▸ **Exercise data**:
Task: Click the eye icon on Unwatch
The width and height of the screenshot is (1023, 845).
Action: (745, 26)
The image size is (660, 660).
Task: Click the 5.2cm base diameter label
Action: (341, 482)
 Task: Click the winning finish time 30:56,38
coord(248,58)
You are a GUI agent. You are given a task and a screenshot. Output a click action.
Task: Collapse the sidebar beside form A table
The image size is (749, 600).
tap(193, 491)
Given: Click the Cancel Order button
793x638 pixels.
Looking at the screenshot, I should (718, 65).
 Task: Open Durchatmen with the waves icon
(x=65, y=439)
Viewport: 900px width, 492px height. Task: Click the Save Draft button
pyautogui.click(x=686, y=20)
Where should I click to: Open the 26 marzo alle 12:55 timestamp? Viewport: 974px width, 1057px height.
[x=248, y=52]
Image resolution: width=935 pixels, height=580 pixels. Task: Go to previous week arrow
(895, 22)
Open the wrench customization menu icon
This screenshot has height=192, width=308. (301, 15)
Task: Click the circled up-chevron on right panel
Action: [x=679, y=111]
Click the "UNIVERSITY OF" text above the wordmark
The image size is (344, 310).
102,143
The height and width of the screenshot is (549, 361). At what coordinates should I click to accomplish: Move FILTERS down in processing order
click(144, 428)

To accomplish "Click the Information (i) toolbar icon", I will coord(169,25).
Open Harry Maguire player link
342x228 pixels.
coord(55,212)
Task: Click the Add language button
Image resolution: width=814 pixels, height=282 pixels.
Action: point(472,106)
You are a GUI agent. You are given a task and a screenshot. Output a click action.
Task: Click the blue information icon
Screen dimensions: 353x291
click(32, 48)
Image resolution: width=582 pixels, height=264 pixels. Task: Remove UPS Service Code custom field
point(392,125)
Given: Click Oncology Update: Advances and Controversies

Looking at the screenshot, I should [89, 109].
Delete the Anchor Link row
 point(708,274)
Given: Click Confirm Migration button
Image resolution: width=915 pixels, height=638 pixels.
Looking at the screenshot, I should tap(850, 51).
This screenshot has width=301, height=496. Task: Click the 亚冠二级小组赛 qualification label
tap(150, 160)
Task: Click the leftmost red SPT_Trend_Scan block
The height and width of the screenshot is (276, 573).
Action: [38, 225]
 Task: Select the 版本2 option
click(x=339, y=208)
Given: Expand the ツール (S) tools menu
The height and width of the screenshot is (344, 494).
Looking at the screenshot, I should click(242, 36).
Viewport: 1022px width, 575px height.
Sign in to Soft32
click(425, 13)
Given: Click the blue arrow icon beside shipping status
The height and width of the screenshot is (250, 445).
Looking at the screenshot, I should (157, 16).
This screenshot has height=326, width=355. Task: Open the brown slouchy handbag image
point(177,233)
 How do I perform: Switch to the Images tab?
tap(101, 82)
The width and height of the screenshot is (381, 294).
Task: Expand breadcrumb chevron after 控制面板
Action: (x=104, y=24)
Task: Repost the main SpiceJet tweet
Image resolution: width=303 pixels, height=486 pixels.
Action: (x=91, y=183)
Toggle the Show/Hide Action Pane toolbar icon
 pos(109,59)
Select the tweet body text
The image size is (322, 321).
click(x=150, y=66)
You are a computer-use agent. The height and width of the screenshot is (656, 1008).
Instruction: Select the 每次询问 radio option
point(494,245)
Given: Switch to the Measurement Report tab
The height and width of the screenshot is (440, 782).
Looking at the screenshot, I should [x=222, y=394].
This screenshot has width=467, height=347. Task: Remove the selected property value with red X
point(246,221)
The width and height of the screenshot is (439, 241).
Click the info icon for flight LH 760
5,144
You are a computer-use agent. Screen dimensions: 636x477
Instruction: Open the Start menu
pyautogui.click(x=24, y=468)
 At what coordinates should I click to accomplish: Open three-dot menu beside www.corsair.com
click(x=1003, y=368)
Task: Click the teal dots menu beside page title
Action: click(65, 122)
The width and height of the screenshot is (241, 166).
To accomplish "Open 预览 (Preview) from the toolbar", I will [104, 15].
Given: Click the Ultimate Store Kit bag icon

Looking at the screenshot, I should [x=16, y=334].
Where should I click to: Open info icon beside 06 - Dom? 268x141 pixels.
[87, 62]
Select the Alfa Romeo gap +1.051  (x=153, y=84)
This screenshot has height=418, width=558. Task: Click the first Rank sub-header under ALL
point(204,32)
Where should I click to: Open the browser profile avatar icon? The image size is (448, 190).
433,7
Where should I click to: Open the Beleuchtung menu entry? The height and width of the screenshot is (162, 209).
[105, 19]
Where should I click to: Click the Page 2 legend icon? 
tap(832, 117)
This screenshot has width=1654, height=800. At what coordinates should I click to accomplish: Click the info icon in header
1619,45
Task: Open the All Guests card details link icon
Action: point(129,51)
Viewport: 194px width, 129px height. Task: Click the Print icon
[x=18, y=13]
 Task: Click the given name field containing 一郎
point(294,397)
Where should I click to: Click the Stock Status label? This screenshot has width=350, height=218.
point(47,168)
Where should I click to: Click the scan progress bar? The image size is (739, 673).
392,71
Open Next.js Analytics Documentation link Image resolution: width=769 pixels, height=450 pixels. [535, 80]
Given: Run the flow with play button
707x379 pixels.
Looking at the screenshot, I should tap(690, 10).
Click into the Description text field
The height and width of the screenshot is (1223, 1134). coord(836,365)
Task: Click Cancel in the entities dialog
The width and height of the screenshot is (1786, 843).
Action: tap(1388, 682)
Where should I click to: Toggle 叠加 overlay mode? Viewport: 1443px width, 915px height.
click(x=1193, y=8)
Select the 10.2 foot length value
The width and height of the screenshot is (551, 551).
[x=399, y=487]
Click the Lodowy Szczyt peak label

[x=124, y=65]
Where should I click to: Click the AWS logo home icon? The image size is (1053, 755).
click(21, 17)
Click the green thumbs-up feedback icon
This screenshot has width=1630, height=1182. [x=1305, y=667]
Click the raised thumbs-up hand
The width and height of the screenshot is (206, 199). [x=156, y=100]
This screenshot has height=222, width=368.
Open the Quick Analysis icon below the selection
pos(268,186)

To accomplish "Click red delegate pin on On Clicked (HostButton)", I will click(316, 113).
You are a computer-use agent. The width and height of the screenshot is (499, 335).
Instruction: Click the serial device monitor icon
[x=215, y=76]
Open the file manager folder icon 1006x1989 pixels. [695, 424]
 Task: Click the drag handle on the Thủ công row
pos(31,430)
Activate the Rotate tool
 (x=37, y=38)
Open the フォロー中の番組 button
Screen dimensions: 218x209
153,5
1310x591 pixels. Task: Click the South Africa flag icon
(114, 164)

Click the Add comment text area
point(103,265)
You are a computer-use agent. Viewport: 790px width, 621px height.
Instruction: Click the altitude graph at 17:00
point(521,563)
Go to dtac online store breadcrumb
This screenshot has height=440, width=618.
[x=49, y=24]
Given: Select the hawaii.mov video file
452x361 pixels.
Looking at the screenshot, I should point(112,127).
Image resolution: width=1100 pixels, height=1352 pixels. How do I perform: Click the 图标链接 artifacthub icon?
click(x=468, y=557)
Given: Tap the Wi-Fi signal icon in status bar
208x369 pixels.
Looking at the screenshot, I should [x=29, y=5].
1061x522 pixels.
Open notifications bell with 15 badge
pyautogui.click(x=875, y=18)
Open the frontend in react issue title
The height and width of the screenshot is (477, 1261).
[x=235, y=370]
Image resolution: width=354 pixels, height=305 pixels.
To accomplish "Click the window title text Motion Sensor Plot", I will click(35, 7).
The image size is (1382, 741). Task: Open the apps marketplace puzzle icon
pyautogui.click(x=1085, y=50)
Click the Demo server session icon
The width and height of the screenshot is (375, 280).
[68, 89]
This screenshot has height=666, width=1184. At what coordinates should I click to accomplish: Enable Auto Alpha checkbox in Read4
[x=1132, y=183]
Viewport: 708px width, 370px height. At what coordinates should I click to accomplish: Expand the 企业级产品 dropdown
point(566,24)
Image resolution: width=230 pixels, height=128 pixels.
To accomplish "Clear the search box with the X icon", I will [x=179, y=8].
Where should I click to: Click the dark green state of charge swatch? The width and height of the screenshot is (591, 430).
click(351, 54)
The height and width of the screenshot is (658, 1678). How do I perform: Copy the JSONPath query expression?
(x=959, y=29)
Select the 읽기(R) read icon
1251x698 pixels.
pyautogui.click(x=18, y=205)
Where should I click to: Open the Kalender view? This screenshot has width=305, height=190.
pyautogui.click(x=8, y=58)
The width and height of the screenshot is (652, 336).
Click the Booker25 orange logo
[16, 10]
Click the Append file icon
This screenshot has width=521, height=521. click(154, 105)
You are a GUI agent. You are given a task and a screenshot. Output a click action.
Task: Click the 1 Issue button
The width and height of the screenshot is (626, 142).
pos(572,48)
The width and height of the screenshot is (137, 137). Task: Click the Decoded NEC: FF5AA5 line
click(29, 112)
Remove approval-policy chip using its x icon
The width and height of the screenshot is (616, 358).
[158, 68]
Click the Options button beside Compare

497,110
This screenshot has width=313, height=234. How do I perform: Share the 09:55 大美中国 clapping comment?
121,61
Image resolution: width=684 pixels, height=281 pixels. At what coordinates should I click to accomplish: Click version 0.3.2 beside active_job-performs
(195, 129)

▸ **Exercise aim**: Scan the data above and report each line in which "computer" is present.

▸ **Exercise output**:
You are a computer-use agent. The height and width of the screenshot is (656, 1008).
You are a computer-use agent. Screen dimensions: 636x477
You are a computer-use agent. The width and height of the screenshot is (499, 335).
You are a computer-use agent. Viewport: 790px width, 621px height.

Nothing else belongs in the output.